→ **PROMPT**
Go to the line below containing "The height and width of the screenshot is (819, 1456)." and print exactly from there through the line containing "Open the #STRtheDevil hashtag", both included. Print nothing else.

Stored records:
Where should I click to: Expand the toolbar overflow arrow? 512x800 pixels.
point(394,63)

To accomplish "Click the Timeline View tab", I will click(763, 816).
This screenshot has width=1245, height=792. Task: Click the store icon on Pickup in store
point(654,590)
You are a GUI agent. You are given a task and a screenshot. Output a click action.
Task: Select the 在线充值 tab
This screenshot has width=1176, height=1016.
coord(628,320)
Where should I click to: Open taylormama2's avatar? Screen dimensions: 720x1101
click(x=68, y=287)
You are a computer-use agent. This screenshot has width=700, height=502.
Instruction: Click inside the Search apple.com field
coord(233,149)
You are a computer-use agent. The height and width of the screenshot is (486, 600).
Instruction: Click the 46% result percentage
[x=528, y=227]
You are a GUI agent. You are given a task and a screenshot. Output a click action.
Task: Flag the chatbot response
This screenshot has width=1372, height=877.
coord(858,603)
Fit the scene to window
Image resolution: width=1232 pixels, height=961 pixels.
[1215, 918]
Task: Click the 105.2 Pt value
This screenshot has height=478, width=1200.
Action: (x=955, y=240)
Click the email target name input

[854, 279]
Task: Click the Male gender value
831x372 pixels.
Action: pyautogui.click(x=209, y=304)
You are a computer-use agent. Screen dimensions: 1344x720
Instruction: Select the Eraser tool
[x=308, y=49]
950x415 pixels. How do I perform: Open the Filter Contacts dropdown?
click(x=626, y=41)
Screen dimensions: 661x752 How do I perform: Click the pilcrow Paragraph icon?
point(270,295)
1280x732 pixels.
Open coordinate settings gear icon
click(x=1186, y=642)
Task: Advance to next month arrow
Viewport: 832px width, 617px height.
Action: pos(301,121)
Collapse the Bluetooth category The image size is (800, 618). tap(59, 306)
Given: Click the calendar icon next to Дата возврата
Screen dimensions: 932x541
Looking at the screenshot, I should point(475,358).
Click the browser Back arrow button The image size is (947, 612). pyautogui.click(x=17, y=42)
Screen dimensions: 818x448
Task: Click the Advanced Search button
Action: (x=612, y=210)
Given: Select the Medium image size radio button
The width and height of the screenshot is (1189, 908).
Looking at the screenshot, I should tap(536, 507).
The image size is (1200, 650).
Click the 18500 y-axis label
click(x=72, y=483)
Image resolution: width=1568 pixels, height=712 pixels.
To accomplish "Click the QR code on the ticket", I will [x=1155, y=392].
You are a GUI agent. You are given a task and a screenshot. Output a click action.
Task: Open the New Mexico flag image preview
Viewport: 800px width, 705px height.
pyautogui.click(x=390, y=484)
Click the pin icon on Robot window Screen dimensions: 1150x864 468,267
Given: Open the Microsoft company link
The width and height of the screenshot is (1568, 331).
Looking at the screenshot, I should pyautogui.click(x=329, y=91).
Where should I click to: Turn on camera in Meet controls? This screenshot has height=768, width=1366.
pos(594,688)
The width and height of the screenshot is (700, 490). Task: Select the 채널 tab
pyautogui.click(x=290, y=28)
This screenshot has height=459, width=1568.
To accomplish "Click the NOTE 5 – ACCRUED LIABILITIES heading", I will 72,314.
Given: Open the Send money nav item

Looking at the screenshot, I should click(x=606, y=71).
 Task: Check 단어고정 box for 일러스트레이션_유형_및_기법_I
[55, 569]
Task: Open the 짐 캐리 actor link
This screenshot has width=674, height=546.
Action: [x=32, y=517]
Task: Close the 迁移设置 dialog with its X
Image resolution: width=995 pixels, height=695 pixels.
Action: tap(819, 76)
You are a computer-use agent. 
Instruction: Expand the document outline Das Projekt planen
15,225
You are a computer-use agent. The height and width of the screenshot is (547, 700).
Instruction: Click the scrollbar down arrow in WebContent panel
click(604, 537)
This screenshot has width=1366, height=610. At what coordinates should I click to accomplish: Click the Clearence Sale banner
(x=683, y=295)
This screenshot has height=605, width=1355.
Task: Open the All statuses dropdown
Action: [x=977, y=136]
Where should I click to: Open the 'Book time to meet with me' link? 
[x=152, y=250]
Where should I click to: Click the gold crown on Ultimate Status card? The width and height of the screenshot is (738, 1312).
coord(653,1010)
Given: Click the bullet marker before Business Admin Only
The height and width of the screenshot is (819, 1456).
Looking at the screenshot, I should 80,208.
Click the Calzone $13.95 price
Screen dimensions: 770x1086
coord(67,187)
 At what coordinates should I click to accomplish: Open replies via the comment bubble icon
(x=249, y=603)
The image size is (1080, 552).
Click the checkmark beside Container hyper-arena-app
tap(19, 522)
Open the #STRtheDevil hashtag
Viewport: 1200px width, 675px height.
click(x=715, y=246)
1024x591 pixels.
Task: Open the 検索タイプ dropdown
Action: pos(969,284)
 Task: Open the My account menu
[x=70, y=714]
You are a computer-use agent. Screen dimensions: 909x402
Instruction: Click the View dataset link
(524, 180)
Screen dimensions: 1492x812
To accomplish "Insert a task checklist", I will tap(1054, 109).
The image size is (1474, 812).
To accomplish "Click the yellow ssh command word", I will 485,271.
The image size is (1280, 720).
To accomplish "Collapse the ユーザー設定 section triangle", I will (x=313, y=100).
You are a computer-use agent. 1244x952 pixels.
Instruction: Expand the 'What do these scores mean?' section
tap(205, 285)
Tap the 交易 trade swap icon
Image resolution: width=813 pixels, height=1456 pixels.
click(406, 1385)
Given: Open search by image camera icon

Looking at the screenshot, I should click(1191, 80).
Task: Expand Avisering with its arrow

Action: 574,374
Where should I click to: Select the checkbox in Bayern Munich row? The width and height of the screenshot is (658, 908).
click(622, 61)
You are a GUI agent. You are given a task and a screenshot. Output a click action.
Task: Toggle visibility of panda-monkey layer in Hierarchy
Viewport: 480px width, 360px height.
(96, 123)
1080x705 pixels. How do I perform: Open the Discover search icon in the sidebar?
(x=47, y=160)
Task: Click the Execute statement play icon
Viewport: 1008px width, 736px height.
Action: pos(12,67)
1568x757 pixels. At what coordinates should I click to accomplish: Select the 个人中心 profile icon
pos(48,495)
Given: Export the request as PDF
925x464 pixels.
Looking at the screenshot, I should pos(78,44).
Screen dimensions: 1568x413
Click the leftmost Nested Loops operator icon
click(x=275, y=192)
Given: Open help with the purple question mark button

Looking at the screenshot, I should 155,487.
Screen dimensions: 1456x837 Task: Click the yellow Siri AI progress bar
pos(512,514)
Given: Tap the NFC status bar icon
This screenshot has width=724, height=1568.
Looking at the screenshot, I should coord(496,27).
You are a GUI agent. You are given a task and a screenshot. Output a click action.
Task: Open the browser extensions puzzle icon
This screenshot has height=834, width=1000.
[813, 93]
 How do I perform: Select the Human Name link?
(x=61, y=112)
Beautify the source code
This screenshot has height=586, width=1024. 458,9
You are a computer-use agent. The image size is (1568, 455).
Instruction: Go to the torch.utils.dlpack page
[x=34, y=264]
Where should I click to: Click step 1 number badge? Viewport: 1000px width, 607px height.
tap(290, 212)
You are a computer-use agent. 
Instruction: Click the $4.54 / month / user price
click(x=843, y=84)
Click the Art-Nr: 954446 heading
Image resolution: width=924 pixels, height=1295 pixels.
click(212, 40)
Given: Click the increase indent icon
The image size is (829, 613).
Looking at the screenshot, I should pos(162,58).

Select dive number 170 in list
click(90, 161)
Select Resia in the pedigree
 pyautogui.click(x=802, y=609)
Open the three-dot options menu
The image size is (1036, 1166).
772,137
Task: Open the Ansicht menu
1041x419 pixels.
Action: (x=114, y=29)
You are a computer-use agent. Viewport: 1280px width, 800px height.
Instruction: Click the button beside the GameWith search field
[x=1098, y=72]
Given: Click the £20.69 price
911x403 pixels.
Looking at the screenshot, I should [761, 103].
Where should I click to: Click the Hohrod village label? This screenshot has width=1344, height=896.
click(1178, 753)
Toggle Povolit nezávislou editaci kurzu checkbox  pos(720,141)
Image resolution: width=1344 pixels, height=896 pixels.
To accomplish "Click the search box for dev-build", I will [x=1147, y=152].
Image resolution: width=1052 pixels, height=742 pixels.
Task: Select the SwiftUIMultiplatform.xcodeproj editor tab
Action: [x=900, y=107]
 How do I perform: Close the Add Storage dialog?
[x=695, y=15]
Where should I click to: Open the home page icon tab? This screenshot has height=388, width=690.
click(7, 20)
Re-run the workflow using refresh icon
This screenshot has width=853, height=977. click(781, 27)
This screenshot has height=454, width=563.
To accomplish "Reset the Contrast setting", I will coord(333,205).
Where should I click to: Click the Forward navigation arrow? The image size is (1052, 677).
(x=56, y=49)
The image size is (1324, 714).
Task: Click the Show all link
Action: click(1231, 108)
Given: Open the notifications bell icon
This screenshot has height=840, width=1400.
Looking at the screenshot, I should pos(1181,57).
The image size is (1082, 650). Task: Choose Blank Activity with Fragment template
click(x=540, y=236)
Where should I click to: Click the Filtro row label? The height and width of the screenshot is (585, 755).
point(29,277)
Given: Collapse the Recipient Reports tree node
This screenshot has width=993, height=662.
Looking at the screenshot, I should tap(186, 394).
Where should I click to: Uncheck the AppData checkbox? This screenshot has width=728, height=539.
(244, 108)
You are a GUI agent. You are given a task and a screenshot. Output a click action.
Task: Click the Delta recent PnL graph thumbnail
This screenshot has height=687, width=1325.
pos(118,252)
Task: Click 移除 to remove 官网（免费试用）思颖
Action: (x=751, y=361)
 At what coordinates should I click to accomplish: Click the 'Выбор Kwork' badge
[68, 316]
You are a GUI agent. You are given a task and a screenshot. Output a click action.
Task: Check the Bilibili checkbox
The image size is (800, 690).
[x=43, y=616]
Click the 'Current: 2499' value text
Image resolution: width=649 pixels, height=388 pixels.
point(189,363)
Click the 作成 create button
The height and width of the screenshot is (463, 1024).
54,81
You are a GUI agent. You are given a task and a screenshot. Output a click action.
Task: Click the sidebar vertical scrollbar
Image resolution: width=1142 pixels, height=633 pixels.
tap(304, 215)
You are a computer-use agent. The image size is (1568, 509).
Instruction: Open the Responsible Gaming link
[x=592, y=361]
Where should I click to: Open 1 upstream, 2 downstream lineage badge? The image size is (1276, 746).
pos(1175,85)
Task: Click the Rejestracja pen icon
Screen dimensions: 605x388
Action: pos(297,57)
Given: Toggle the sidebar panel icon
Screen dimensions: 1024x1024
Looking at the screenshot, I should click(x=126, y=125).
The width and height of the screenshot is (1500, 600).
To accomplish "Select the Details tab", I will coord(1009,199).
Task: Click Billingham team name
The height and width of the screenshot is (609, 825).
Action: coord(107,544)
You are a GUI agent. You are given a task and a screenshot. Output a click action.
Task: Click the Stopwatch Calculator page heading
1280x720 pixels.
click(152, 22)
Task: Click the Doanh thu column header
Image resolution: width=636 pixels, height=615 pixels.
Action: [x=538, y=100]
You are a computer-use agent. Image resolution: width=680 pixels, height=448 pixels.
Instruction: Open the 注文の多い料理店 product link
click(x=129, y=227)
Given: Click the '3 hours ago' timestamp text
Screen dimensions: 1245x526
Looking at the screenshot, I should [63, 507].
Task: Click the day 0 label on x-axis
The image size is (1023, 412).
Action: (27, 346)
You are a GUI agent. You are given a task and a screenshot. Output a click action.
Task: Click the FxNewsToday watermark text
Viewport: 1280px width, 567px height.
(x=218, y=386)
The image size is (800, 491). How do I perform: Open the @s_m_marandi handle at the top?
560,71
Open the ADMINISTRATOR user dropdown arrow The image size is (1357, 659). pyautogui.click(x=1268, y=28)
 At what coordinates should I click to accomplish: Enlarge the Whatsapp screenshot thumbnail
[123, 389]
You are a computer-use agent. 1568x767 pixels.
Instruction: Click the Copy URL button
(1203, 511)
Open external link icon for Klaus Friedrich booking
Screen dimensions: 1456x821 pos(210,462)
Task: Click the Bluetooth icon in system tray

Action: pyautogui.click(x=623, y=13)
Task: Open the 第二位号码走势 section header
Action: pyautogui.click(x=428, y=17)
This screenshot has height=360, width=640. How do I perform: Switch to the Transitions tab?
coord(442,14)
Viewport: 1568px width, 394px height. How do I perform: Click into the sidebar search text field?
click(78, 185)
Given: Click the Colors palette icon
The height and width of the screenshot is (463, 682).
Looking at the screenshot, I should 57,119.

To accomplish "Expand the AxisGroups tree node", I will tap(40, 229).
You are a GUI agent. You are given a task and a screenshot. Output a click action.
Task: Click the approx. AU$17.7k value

→ **COMPLETED TASK**
The height and width of the screenshot is (819, 1456).
Looking at the screenshot, I should 80,208.
Click the Calzone $13.95 price
Screen dimensions: 770x1086
coord(67,187)
 At what coordinates should I click to accomplish: Open replies via the comment bubble icon
(x=249, y=603)
The image size is (1080, 552).
Click the checkmark beside Container hyper-arena-app
tap(19, 522)
Open the #STRtheDevil hashtag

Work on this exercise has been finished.